3. The method of claim 2, wherein the convex portions are annealed using the microwave at 490° C. or more and 900° C. or less.

4. The method of claim 1, wherein the upper faces of the convex portions are crystallized by the annealing.

5. The method of claim 4, wherein the upper faces of the convex portions are changed to be single-crystalline or twin-crystaliine by the annealing.

6. The method of claim 1, wherein a width of the upper faces of the convex portions is 20 nm or less before implanting the impurities.

7. The method of claim 1, wherein a width of the upper faces of the convex portions is 20 nm or less after implanting the impurities.

8. The method of claim 1, wherein

the first film is formed such that a portion of a trench between the convex portions remains, and

the second film is formed such that the portion of the trench between the convex portions is filled up.

9. The method of claim 1, wherein

the first film is a first insulator, and

the second film is a second insulator different from the first insulator.

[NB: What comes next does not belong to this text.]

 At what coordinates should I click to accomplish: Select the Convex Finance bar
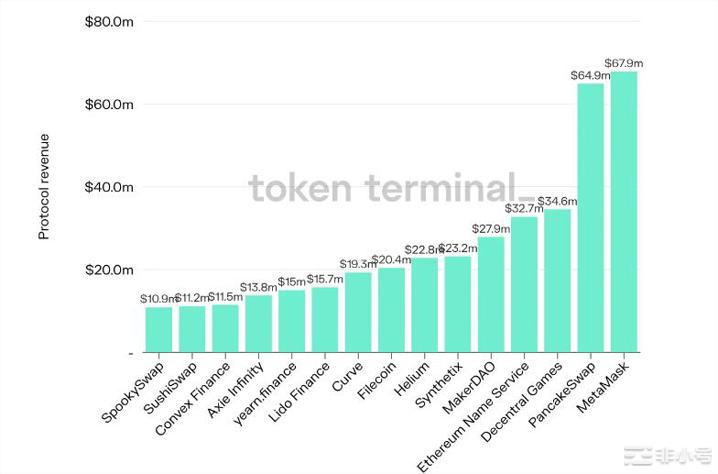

10. method of claim 1, wherein

the first film is a silicon oxide film, and

the second film is a silicon nitride film or a silicon carbide film.

11. The method of claim 1, wherein the removal of the second film is continued even after the upper faces of the first film are exposed.

12. The method of claim 1, wherein the removal of the second film is terminated before the upper faces of the convex portions are exposed.

13. The method of claim 1, wherein the implantation of the impurities into the convex portions causes upper portions of the convex portions to expand in an upward direction.

14. The method of claim 13, wherein the expansion of the upper portions of the convex portions changes shapes of the upper faces of the first film.

15. The method of claim 1, wherein the upper faces of the first film include a portion higher than upper faces of the second film after implanting the impurities.

16. The method of claim 1, wherein the impurities are implanted into the convex portions through the first film.

17. The method of claim 1, wherein the convex portions are formed so as to extend in a first direction and so as to be adjacent to each other in a second direction perpendicular to the first direction.

18. The method of claim 1, wherein the convex portions are device regions of the substrate and are provided between isolation regions.

19. The method of claim 1, further comprising:

forming a third film on the first and second films after annealing the convex portions;

forming an opening that penetrates the first and third films to reach a convex portion; and

forming a plug interconnect in the opening.

20. A semiconductor device comprising:

a substrate including a plurality of convex portions containing impurities;

a first film provided on upper faces and side faces of the convex portions; and

a second film provided between the side faces of the adjacent convex portions via the first film;

wherein upper faces of the first film include a portion higher than upper faces of the second film.